*** Opening Supplied data ***

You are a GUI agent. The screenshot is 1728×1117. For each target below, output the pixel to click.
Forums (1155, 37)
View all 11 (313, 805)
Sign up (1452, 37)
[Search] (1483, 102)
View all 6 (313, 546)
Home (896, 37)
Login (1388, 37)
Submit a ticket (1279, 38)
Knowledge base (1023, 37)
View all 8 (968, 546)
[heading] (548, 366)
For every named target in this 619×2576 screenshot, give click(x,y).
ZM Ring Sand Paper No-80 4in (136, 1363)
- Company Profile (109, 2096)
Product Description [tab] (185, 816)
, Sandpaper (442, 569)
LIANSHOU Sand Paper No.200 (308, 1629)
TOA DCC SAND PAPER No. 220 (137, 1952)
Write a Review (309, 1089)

*** Closing Supplied data ***

Retype, exactly and in full, the lines above from the one containing "Sign up (1452, 37)" through the one containing "- Company Profile (109, 2096)".

Sign up (1452, 37)
[Search] (1483, 102)
View all 6 (313, 546)
Home (896, 37)
Login (1388, 37)
Submit a ticket (1279, 38)
Knowledge base (1023, 37)
View all 8 (968, 546)
[heading] (548, 366)
For every named target in this 619×2576 screenshot, give click(x,y).
ZM Ring Sand Paper No-80 4in (136, 1363)
- Company Profile (109, 2096)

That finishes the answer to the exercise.